If your price is similar to retail, then why would anyone buy from you, considering the lack of test-ride/warranty/maintenance/return/replacement and extra credit risk? I am fairly realistic about reselling and expect to take a hit unless I got a real good deal when I first bought it. When I buy on the second hand market, I directly pass near retail prices as well.
lots of factors at worktarwheel
Sep 12, 2002 10:04 AM
When you buy a bike or frame used, it has no warranty. So if anything goes wrong, you're out of luck. That factor alone knocks at least 30% off the retail price. When you buy over the internet, you seldom get the opportunity to inspect the bike up close or ride it. If you're lucky, the seller provides some decent photos -- but even then, you might not see problems (eg, small paint chips or dents) that would be glaringly obvious in person. Finally, if you buy a bike new, the shop will typically exchange parts like stems, cassette, saddles at little or no extra cost to make it fit you right. If you buy used, you can easily spend a couple hundred dollars on parts to make it fit right. You also might need to replace worn-out parts like tires and chains. So, I think 50% of retail is actually pretty close to "fair market value" when you consider the potential risks for the buyer.

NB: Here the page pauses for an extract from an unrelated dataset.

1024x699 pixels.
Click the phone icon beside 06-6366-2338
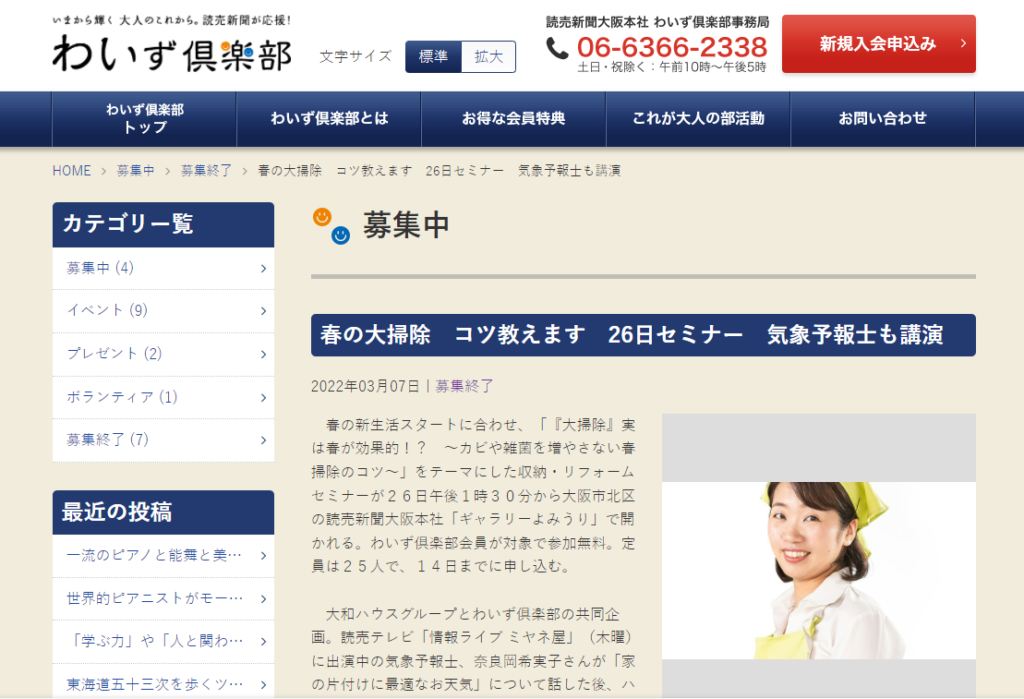coord(557,47)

As an example, I bought off eBay a used Merckx frame in the spring that was about 4 years old for about 1/3 the new retail cost. When the frame arrived, it clearly was not in the condition described by the seller. It had a lot of paint chips and scuffs, some dents and other damage. To get the frame repaired and repainted would have cost me at least $400. Fortunately, I was able to return the frame for a full refund, but I would have been SOL if the owner had refused. That is exactly why I would never pay even close to retail for a used bike or frame. But there are a lot of suckers who do it all the time on eBay.

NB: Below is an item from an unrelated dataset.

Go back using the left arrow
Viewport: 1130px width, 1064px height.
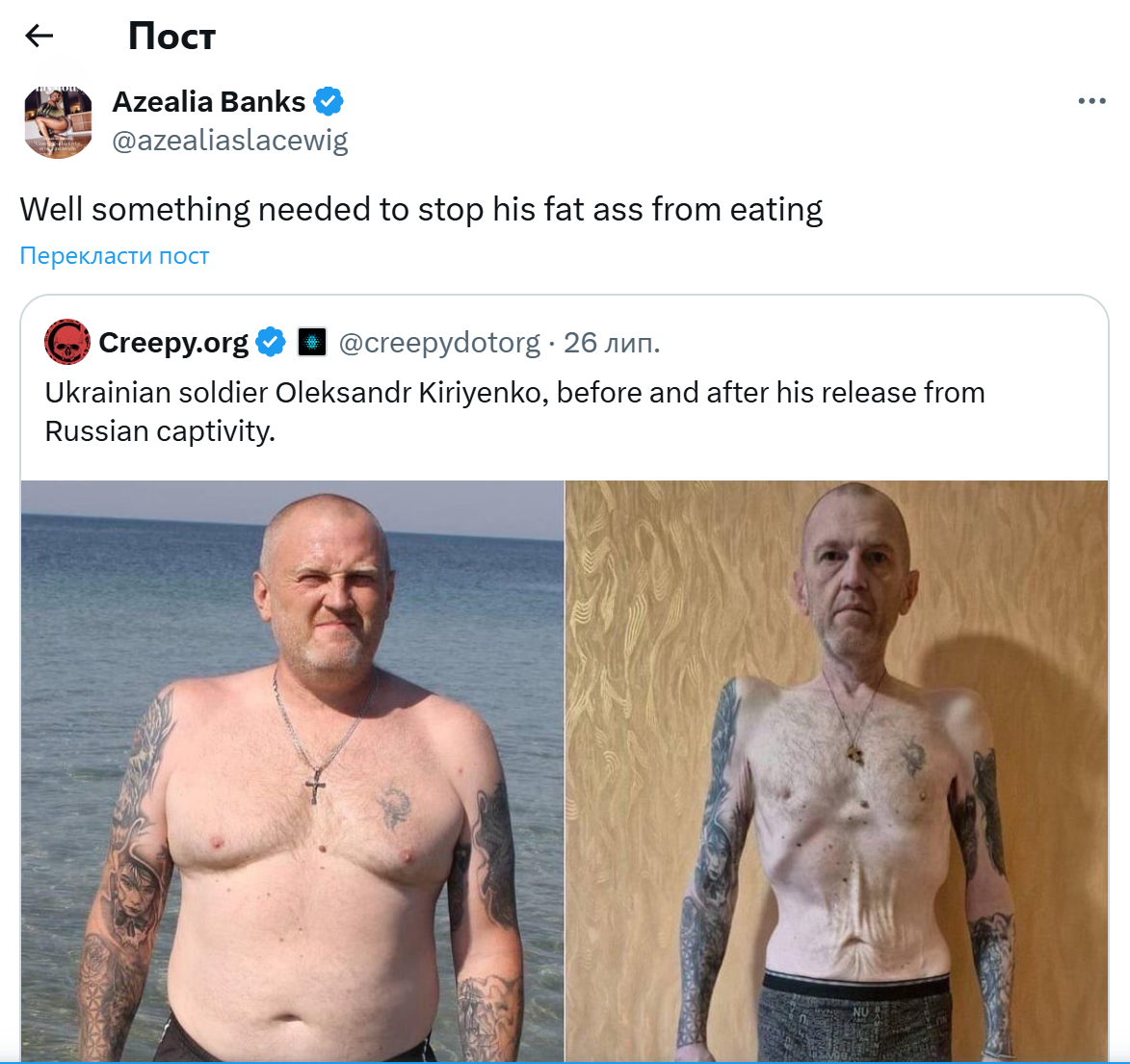(x=39, y=36)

I don't know who to reply to, so I'll reply here...dcm311
Sep 12, 2002 10:48 AM
At the risk of spamming the message board (the auction will probably be over by the time you see it anyway), here's the link to the auction:

http://cgi.ebay.com/ws/eBayISAPI.dll?ViewItem&item=1856380146&rd=1

I started the bidding at $.11 and within two days it was up to $1525 and has been there for the last eight. I had huge pictures until geocities took them down, so now I just have a link to huge pictures and smaller ones on the auction. When I looked at the timetable for the other Sienas I realized you guys were right and many of the bids were in the last day. Putting a reserve on the bike just seem to go angainst free-market capitalism. I've seen items on ebay I wanted to bid on that i didn't, because I didn't know the reserve. If there's ANYTHING you think I should improve on my auction, please let me know.
Cheers,
Daniel
It's normal for bid to rise rapidly in the last few minuteselviento
Sep 12, 2002 11:18 AM
So I wouldn't be surprised if you bike finally sells for much more than the current bid.